▸ SELECTED EXCERPT:

Lab 5. Data types in Scala

Objectives:

• get familiar with algebraic data types
• get familiar with pattern matching and recursion with them

Given the following implementation of the natural numbers, solve the next few exercises.

trait Nat
case object Zero extends Nat
case class Succ(x: Nat) extends Nat

5.1.1 Write a function which takes two natural numbers, and returns their sum.

def add(x: Nat, y: Nat): Nat = ???

5.1.2 Write a function which takes two natural numbers, and returns their product.

def multiply(x: Nat, y: Nat): Nat = ???

5.1.3 Write a function which takes an int and converts it to a Nat.

def toNat(x: Int): Nat = ???

Option = carrier (like a box or a container) for a single or no element, of a given type. (Ex. Some(_) or None)

We use Option to write robust functions, in case they return null or fail to return an accepted value.

5.2.1 Let's revisit the function realtrycatch now that we have a type that represents the possibility of error. If an error occurs (try function returns None), the catch function will be called instead.

def realrealtrycatch(t: => Option[Int], c: => Int): Int = {
  ???
}

(!) 5.2.2 Refactor the function toNat(), so that it takes an integer (a positive or negative number) and returns a “container” of a Nat.

def toNatOpt(x: Int): Option[Nat] = ???

▸ WHAT IS ASKED:
a. Answer these questions about the Scala lab:
(i) What two objectives does it list?
(ii) Which two values does it give as examples of an Option?
(iii) What return type does toNatOpt have?
b. How would you put this sentence from the Scala lab into Spanish: "We use Option to write robust functions, in case they return null or fail to return an accepted value."
c. Resume the Scala lab on natural numbers and Option from the point where it stops.
The listing that follows has no connection to the Scala lab.

▸ ENTRIES SUPPLIED:
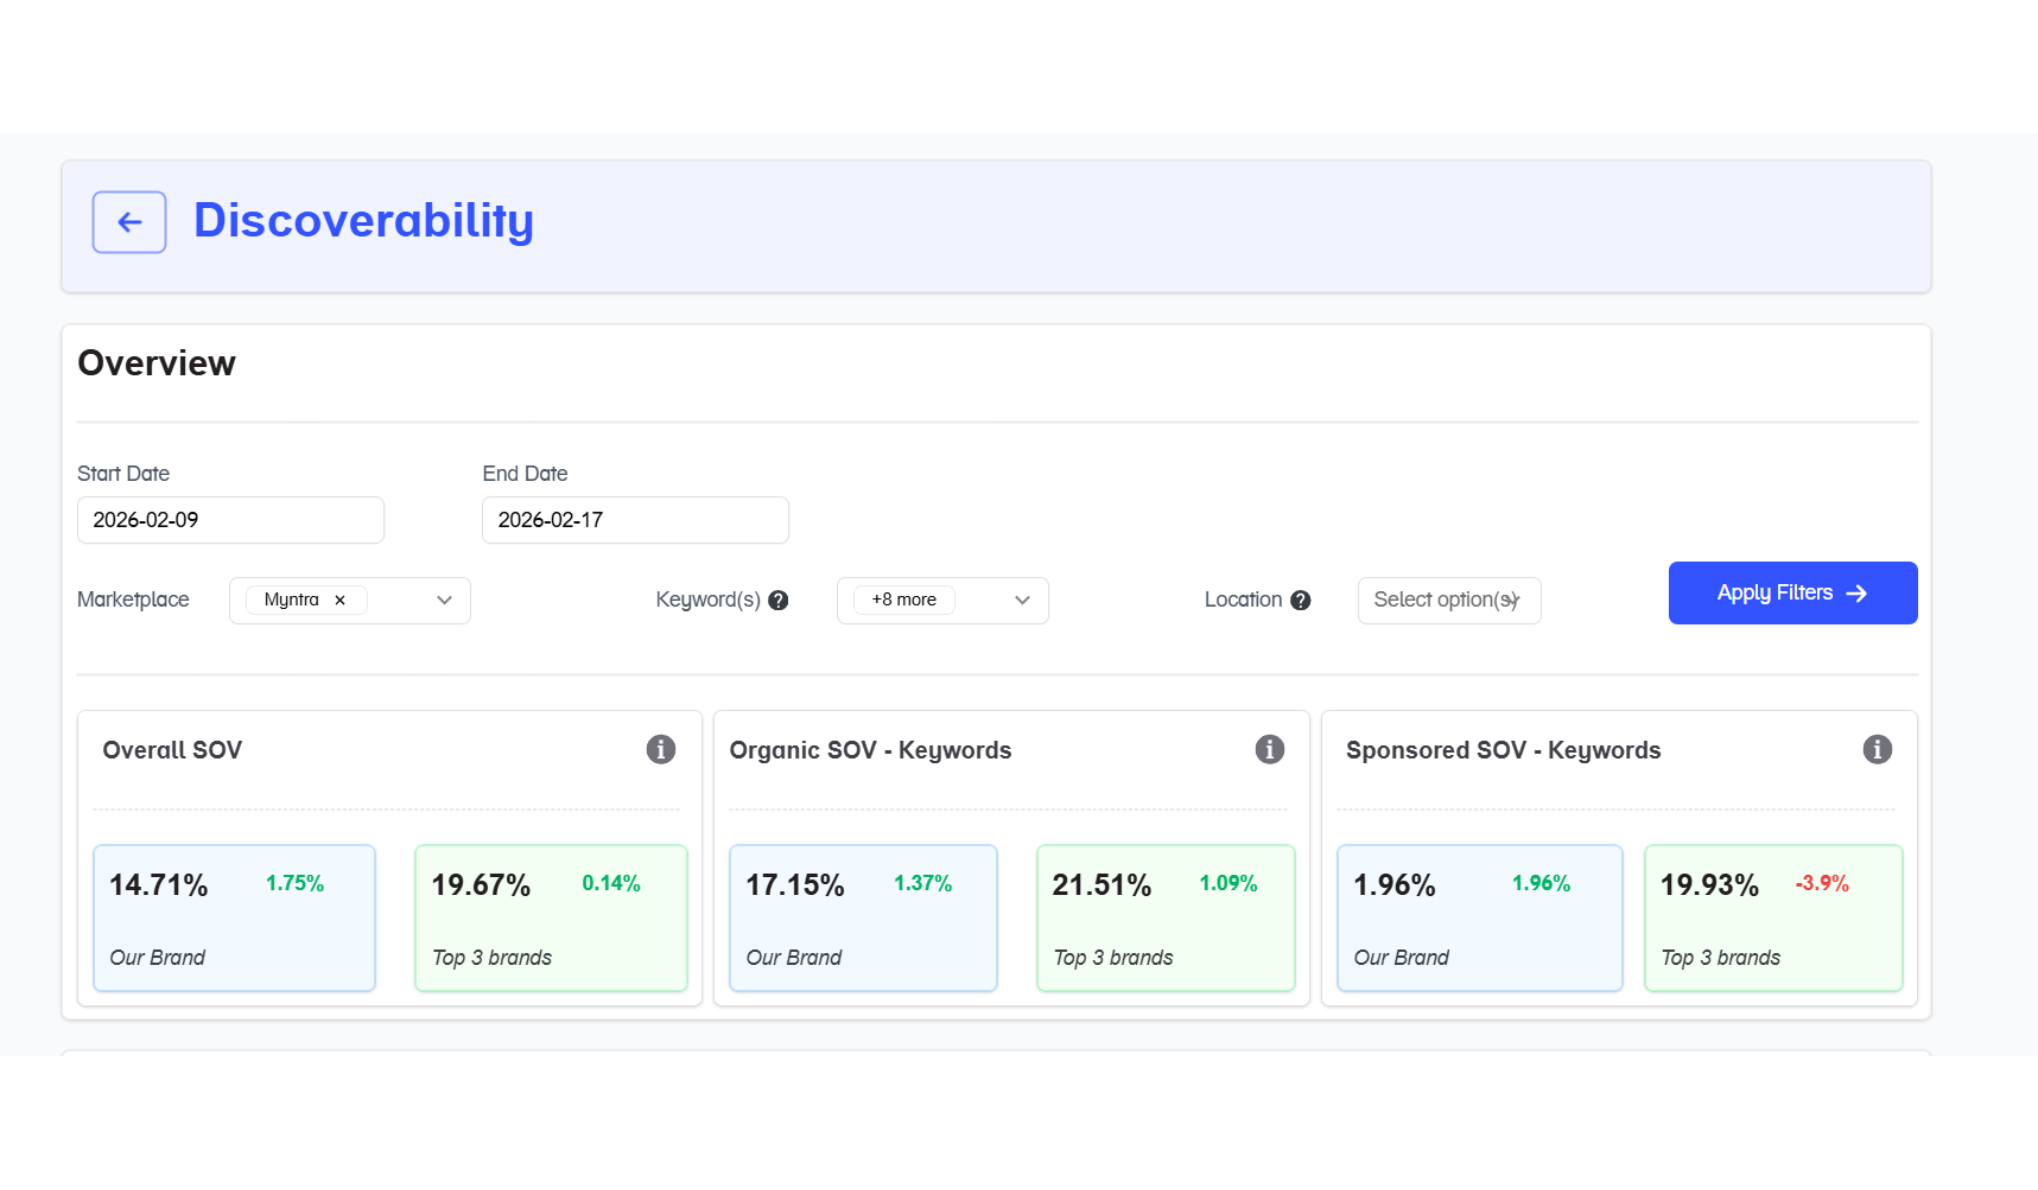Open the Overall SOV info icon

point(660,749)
...
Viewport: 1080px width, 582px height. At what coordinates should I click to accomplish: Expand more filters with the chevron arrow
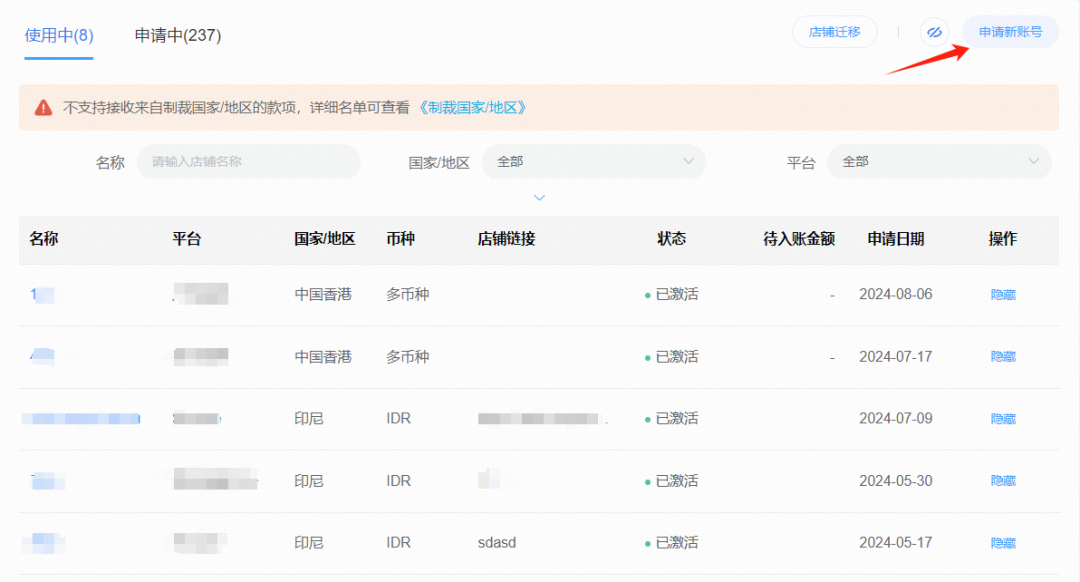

▸ OUTPUTS FOR THE TASKS:
a.
(i) Getting familiar with algebraic data types, and getting familiar with pattern matching and recursion with them.
(ii) Some(_) and None.
(iii) Option[Nat].

b. Usamos Option para escribir funciones robustas, en caso de que devuelvan null o no logren devolver un valor aceptado.

c.
(!) 5.2.3 Refactor the function add(), so that it takes two “containers” of Nats and returns a “container” of a Nat.

def addOpt(x: Option[Nat], y: Option[Nat]): Option[Nat] = ???

Given the implementation of binary trees from the previous lab:

trait BTree
 
case object TVoid extends BTree
 
case class Node(left: BTree, info: Int, right: BTree) extends BTree
 
def leaf_node(value : Int) : BTree = {
  Node(TVoid, value, TVoid)
}
 
object BTreePrinter {
  case class PrintInfo(len: Int, center: Int, text: List[String])
 
  def pp(tree: BTree): PrintInfo = tree match {
    case TVoid => PrintInfo(3, 2, List("Nil"))
 
    case Node(left, value, right) =>
      val strValue = value.toString
      val ppL = pp(left)
      val ppR = pp(right)
      val nlen = ppL.len + ppR.len + 1
      val ncenter = ppL.len + 1
 
      require(strValue.length <= nlen, "Nice try")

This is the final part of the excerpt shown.